Sektierertum gegen SPÖ ist falsch
Der Verzicht auf eine praktische Herangehensweise der KPÖ an die SPÖ-orientierten ArbeiterInnen (Lenin nannte diese Politik „Einheitsfront“) hat vielfältige negative Auswirkungen für beide Arbeiterparteien und stärkt die Bürgerlichen.
An der Spitze der SPÖ Steiermark steht aktuell mit Michael Schickhofer ein unverbesserlicher Großkoalitionär, der sich nach dem 24. November dem Scheitern seiner pro-kapitalistischen Politik stellen müssen wird. Jene 7.300 Vorzugsstimmen, die Max Lercher bei der Nationalratswahl in der Steiermark erzielen konnte, sind Stimmen, die für die „rote Identität“ der SPÖ stehen. Gelingt es den Roten in der SPÖ nach den steirischen Landtagswahlen, dem vom Bund geforderten „Neustart“ im eigenen Bundesland Kraft zu verleihen? Anstatt die politische Auseinandersetzung innerhalb der Sozialdemokratie zu begrüßen, reagiert die KPÖ mit einem nichts erklärenden Häme-Artikel auf Max Lercher. Ihn als „Schmähführer“ zu verunglimpfen, ergibt aber keine gemeinsame Kampfront gegen die Bürgerlichen, sondern stabilisiert vielmehr den Griff der großkoalitionären Führung auf die sozialdemokratische Basis.
So eine sektiererische Herangehensweise – vermutlich aus wahltaktischen Gründen – ist jedoch selbst aus KPÖ-Steiermark Parteiinteresse heraus kurzsichtig.
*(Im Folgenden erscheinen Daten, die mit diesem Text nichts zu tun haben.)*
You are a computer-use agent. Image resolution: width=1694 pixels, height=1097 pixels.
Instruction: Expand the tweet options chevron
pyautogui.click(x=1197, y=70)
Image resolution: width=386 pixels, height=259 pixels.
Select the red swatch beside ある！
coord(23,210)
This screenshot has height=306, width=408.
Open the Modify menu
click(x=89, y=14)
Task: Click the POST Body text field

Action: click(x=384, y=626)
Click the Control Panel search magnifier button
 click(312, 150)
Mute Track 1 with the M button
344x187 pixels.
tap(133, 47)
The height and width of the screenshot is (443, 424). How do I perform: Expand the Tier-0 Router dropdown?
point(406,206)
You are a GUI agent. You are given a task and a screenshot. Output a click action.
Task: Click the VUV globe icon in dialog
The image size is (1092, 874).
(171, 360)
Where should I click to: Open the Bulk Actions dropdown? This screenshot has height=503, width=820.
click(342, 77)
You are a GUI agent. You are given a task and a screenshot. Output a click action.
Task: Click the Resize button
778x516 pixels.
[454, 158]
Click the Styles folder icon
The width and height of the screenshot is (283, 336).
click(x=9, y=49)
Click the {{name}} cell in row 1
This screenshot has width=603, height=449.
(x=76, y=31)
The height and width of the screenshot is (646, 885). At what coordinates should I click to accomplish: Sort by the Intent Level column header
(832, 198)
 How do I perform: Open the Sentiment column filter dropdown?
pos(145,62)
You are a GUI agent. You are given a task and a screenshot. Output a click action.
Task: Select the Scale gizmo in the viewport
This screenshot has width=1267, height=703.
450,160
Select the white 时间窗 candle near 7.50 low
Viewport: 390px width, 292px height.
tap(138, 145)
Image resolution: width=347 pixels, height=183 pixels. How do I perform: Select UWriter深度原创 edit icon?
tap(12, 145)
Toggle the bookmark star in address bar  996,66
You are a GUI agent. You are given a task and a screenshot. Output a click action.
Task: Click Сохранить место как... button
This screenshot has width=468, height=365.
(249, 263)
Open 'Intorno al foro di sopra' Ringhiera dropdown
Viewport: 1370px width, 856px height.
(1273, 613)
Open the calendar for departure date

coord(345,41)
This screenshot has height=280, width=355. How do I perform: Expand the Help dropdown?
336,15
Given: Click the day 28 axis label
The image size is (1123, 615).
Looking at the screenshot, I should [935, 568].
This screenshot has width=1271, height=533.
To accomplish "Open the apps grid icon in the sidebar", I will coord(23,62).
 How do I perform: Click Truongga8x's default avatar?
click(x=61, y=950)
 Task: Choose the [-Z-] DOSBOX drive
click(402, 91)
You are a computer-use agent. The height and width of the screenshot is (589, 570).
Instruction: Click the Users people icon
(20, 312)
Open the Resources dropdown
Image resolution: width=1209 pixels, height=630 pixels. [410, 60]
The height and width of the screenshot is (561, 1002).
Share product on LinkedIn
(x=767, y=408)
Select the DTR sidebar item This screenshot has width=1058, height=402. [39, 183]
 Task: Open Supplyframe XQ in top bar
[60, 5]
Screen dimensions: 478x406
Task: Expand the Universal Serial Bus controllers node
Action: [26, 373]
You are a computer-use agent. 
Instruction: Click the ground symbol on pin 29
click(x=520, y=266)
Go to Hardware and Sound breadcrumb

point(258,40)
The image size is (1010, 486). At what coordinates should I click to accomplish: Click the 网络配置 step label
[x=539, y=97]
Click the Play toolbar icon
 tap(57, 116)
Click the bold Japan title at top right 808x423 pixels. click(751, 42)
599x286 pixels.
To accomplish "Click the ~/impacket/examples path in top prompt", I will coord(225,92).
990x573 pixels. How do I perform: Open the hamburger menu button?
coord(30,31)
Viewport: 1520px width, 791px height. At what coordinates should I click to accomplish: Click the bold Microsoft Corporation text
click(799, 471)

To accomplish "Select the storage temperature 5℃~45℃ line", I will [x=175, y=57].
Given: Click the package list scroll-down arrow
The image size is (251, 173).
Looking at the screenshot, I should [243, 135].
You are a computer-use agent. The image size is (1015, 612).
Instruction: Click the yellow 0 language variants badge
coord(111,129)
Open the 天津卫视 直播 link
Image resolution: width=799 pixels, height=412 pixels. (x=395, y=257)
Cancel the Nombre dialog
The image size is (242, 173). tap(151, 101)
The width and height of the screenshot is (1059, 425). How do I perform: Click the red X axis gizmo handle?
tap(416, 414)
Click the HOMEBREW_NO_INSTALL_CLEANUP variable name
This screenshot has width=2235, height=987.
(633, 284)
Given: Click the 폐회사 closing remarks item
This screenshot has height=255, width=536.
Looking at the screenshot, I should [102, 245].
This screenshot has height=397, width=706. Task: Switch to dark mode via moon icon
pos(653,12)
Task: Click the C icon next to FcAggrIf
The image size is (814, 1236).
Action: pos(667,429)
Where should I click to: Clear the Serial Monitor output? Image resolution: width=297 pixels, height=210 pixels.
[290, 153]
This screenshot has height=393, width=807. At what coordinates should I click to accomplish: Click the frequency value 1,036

Die KPÖ Steiermark braucht ein bundesweites Projekt. Wenn es ihr nicht gelingt, die Situation der Arbeiterbewegung vor Ort zu verbessern, steht damit auch ihre eigene politische Zukunft infrage. Die Partei droht, im vom Transform-Netzwerk dominierten KPÖ-PLUS-Projekt, das mit der kommunistischen Identität brechen und durch „Erzählungen“ die Gesellschaft „transformieren“ will, aufzugehen und somit in der politischen Bedeutungslosigkeit zu verschwinden. Eine Einheitsfrontpolitik hingegen öffnet das Fenster für eine Schubumkehr in der Arbeiterbewegung. Daher: SozialistInnen und KommunistInnen gemeinsam gegen die Bürgerlichen!